It’s finals week, and you’re staring at your notebook, textbook open. All of a sudden, you get this aching in your chest, and you start to struggle to breathe. You’re sweating and on the verge of tears; you don’t know what’s happening. You run to the bathroom to throw up and feel like the entire world is spinning. There’s nothing you can do to stop it from happening, and you don’t know where it came from. You feel like you can’t speak.
This is an anxiety attack, and it’s something a lot of people don’t understand. When you have anxiety, explaining it to someone is sometimes the hardest thing. A lot of people will tell you, “It’s just in your head,” or, “start to breathe slowly.” It’s not cool when people underestimate how severe of a problem anxiety can be. Sometimes, people also tend to think people talk about it for attention, which is one of the most discouraging and frustrating things someone with this disorder can hear.
You go to the doctor, and he hands you a prescription for pills. Oh, and here’s the list of side effects. Take this one once a day, at the same time every day, and take this one when you feel like you’re having an anxiety attack come on. Oh, and here’s a pill you can take to help you sleep to cancel out your insomnia. Are you not able to focus? Take this; it’ll help you.
You feel like a health experiment. You’re destroying your body with medications. Pill after pill, your body becomes dependent on something that’s alien. Forget to take your daily meds? You’ll be throwing up in the bathroom because you are actually addicted to it, and you’re going through withdrawal. Did you get a sinus infection or strep throat? Good luck finding the right antibiotic because you’re allergic to penicillin and amoxicillin, but anything else that the doc would prescribe, you can’t take with your anxiety medicine because it’ll cause heart failure or some form of sudden death.
Life with an anxiety disorder is not easy, and there’s very little awareness of that.
It’s finals week, and I was staring at my notebook, textbook open. But I didn’t get an aching in my chest. Not this time around. I looked for help before it happened. I opened my Bible to a scripture that my friend recommended.

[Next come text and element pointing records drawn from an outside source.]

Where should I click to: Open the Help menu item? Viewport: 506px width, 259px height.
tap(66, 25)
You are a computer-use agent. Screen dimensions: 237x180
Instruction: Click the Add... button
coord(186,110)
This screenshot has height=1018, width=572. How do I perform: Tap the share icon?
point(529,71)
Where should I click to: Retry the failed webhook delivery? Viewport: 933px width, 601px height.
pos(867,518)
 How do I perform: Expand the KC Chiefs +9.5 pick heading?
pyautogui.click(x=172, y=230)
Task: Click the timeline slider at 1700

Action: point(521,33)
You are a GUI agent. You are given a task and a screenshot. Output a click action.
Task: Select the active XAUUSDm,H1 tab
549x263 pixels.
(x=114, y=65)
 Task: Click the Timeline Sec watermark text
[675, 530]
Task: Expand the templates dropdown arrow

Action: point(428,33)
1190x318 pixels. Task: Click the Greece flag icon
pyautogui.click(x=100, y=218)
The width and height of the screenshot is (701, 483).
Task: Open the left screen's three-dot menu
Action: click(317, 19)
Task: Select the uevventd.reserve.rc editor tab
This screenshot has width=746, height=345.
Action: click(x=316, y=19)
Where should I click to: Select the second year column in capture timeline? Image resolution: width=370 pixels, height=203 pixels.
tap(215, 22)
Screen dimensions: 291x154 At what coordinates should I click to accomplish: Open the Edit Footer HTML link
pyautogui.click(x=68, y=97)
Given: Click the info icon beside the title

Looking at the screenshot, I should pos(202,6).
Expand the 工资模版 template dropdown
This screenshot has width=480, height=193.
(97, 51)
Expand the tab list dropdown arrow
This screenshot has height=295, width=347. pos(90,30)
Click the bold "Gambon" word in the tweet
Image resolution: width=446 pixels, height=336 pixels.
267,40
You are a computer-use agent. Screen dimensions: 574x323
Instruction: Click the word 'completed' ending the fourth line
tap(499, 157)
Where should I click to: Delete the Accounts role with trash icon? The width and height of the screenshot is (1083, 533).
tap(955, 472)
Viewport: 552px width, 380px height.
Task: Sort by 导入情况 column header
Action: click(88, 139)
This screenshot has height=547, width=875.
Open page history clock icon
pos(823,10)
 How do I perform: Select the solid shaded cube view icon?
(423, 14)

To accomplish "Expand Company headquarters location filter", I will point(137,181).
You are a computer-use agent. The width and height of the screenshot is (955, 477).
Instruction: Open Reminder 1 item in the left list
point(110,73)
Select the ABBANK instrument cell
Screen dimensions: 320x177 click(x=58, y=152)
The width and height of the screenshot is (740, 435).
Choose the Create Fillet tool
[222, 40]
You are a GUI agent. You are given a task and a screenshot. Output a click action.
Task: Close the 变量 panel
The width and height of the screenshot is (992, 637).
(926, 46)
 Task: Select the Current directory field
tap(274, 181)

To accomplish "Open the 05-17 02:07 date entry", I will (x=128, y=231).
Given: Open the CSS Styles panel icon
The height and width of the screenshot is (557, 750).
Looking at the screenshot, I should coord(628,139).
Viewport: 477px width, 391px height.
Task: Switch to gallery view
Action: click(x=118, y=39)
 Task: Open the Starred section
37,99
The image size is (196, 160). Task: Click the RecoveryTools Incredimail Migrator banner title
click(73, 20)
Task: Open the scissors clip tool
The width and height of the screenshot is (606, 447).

Philippians 4:6-7: “Do not be anxious about anything, but in every situation, by prayer and petition, with thanksgiving, present your requests to God. And the peace of God, which transcends all understanding, will guard your hearts and your minds in Christ Jesus.”
It is so hard to do at first because you feel that God cursed you with this terrible disorder. But after true, constant prayer, you will begin to change. Constant prayers to the Lord about my anxiety, about my stress, about my struggles, helped me to become calm. His peace does guard my heart, and He does guard my mind. And He will guard yours, too. All you have to do is ask.
He wants us to ask Him for help. He wants to be there to save us, every day of our lives, in every situation. He’s an addiction I know I’m OK with having.